*EXERCISE AIM*: Lay out every line of the listing below as a Markdown table with the columns "Row" and "Listing line", numbering the rows in order and omitting blank lines.

───── INPUT DATA ─────

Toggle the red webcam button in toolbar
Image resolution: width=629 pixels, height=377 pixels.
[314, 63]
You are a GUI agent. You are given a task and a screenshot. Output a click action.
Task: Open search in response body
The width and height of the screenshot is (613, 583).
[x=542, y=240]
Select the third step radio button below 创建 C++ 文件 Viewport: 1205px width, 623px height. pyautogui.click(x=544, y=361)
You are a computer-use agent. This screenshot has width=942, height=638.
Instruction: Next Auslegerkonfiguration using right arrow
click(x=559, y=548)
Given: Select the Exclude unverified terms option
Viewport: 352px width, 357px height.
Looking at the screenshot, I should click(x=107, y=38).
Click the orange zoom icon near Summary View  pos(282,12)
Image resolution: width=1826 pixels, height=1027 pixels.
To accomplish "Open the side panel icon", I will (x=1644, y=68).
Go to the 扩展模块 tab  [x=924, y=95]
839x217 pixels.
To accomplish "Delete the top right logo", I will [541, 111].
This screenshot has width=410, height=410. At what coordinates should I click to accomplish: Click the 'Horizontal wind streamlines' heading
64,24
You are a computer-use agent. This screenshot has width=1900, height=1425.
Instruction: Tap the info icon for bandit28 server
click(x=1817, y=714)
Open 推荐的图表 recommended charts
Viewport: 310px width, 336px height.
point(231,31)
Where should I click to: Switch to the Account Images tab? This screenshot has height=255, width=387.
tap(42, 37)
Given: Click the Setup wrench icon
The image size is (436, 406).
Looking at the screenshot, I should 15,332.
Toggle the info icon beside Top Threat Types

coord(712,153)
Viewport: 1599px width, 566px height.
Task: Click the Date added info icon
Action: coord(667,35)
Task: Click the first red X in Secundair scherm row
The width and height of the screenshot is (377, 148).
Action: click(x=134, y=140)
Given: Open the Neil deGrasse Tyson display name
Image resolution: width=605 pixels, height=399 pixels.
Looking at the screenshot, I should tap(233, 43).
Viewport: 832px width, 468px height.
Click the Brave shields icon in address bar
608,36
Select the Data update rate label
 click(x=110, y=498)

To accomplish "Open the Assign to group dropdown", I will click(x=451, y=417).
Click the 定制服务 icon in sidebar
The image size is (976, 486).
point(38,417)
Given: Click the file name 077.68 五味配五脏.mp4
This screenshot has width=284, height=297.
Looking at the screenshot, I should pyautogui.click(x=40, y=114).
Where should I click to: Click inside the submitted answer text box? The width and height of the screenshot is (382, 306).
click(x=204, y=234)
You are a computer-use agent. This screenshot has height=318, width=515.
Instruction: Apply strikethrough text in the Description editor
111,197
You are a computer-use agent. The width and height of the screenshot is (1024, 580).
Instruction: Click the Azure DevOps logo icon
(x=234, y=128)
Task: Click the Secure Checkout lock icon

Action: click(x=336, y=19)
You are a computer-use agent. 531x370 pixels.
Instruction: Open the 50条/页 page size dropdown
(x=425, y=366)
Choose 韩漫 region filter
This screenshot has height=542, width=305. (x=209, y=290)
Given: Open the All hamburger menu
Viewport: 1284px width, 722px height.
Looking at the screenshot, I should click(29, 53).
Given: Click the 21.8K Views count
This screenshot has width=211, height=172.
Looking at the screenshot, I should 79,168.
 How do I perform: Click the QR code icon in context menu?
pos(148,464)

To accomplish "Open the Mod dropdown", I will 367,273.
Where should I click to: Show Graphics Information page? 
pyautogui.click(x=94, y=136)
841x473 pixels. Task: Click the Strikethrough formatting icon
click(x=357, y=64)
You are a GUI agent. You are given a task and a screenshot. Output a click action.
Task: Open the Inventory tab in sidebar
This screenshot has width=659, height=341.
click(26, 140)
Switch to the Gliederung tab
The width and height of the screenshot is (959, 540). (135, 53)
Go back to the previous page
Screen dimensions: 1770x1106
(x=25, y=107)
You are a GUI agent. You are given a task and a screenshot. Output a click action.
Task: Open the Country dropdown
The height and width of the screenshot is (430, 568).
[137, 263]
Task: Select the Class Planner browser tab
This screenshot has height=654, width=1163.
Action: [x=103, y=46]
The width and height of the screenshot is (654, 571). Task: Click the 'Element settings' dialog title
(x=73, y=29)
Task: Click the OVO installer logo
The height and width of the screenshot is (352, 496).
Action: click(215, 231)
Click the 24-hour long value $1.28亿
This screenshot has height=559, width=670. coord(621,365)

─────

*ANSWER TO THIS PROBLEM*:
| Row | Listing line |
|---|---|
| 1 | Toggle the red webcam button in toolbar |
| 2 | Image resolution: width=629 pixels, height=377 pixels. |
| 3 | [314, 63] |
| 4 | You are a GUI agent. You are given a task and a screenshot. Output a click action. |
| 5 | Task: Open search in response body |
| 6 | The width and height of the screenshot is (613, 583). |
| 7 | [x=542, y=240] |
| 8 | Select the third step radio button below 创建 C++ 文件 Viewport: 1205px width, 623px height. pyautogui.click(x=544, y=361) |
| 9 | You are a computer-use agent. This screenshot has width=942, height=638. |
| 10 | Instruction: Next Auslegerkonfiguration using right arrow |
| 11 | click(x=559, y=548) |
| 12 | Given: Select the Exclude unverified terms option |
| 13 | Viewport: 352px width, 357px height. |
| 14 | Looking at the screenshot, I should click(x=107, y=38). |
| 15 | Click the orange zoom icon near Summary View  pos(282,12) |
| 16 | Image resolution: width=1826 pixels, height=1027 pixels. |
| 17 | To accomplish "Open the side panel icon", I will (x=1644, y=68). |
| 18 | Go to the 扩展模块 tab  [x=924, y=95] |
| 19 | 839x217 pixels. |
| 20 | To accomplish "Delete the top right logo", I will [541, 111]. |
| 21 | This screenshot has width=410, height=410. At what coordinates should I click to accomplish: Click the 'Horizontal wind streamlines' heading |
| 22 | 64,24 |
| 23 | You are a computer-use agent. This screenshot has width=1900, height=1425. |
| 24 | Instruction: Tap the info icon for bandit28 server |
| 25 | click(x=1817, y=714) |
| 26 | Open 推荐的图表 recommended charts |
| 27 | Viewport: 310px width, 336px height. |
| 28 | point(231,31) |
| 29 | Where should I click to: Switch to the Account Images tab? This screenshot has height=255, width=387. |
| 30 | tap(42, 37) |
| 31 | Given: Click the Setup wrench icon |
| 32 | The image size is (436, 406). |
| 33 | Looking at the screenshot, I should 15,332. |
| 34 | Toggle the info icon beside Top Threat Types |
| 35 | coord(712,153) |
| 36 | Viewport: 1599px width, 566px height. |
| 37 | Task: Click the Date added info icon |
| 38 | Action: coord(667,35) |
| 39 | Task: Click the first red X in Secundair scherm row |
| 40 | The width and height of the screenshot is (377, 148). |
| 41 | Action: click(x=134, y=140) |
| 42 | Given: Open the Neil deGrasse Tyson display name |
| 43 | Image resolution: width=605 pixels, height=399 pixels. |
| 44 | Looking at the screenshot, I should tap(233, 43). |
| 45 | Viewport: 832px width, 468px height. |
| 46 | Click the Brave shields icon in address bar |
| 47 | 608,36 |
| 48 | Select the Data update rate label |
| 49 |  click(x=110, y=498) |
| 50 | To accomplish "Open the Assign to group dropdown", I will click(x=451, y=417). |
| 51 | Click the 定制服务 icon in sidebar |
| 52 | The image size is (976, 486). |
| 53 | point(38,417) |
| 54 | Given: Click the file name 077.68 五味配五脏.mp4 |
| 55 | This screenshot has width=284, height=297. |
| 56 | Looking at the screenshot, I should pyautogui.click(x=40, y=114). |
| 57 | Where should I click to: Click inside the submitted answer text box? The width and height of the screenshot is (382, 306). |
| 58 | click(x=204, y=234) |
| 59 | You are a computer-use agent. This screenshot has height=318, width=515. |
| 60 | Instruction: Apply strikethrough text in the Description editor |
| 61 | 111,197 |
| 62 | You are a computer-use agent. The width and height of the screenshot is (1024, 580). |
| 63 | Instruction: Click the Azure DevOps logo icon |
| 64 | (x=234, y=128) |
| 65 | Task: Click the Secure Checkout lock icon |
| 66 | Action: click(x=336, y=19) |
| 67 | You are a computer-use agent. 531x370 pixels. |
| 68 | Instruction: Open the 50条/页 page size dropdown |
| 69 | (x=425, y=366) |
| 70 | Choose 韩漫 region filter |
| 71 | This screenshot has height=542, width=305. (x=209, y=290) |
| 72 | Given: Open the All hamburger menu |
| 73 | Viewport: 1284px width, 722px height. |
| 74 | Looking at the screenshot, I should click(29, 53). |
| 75 | Given: Click the 21.8K Views count |
| 76 | This screenshot has width=211, height=172. |
| 77 | Looking at the screenshot, I should 79,168. |
| 78 |  How do I perform: Click the QR code icon in context menu? |
| 79 | pos(148,464) |
| 80 | To accomplish "Open the Mod dropdown", I will 367,273. |
| 81 | Where should I click to: Show Graphics Information page?  |
| 82 | pyautogui.click(x=94, y=136) |
| 83 | 841x473 pixels. Task: Click the Strikethrough formatting icon |
| 84 | click(x=357, y=64) |
| 85 | You are a GUI agent. You are given a task and a screenshot. Output a click action. |
| 86 | Task: Open the Inventory tab in sidebar |
| 87 | This screenshot has width=659, height=341. |
| 88 | click(26, 140) |
| 89 | Switch to the Gliederung tab |
| 90 | The width and height of the screenshot is (959, 540). (135, 53) |
| 91 | Go back to the previous page |
| 92 | Screen dimensions: 1770x1106 |
| 93 | (x=25, y=107) |
| 94 | You are a GUI agent. You are given a task and a screenshot. Output a click action. |
| 95 | Task: Open the Country dropdown |
| 96 | The height and width of the screenshot is (430, 568). |
| 97 | [137, 263] |
| 98 | Task: Select the Class Planner browser tab |
| 99 | This screenshot has height=654, width=1163. |
| 100 | Action: [x=103, y=46] |
| 101 | The width and height of the screenshot is (654, 571). Task: Click the 'Element settings' dialog title |
| 102 | (x=73, y=29) |
| 103 | Task: Click the OVO installer logo |
| 104 | The height and width of the screenshot is (352, 496). |
| 105 | Action: click(215, 231) |
| 106 | Click the 24-hour long value $1.28亿 |
| 107 | This screenshot has height=559, width=670. coord(621,365) |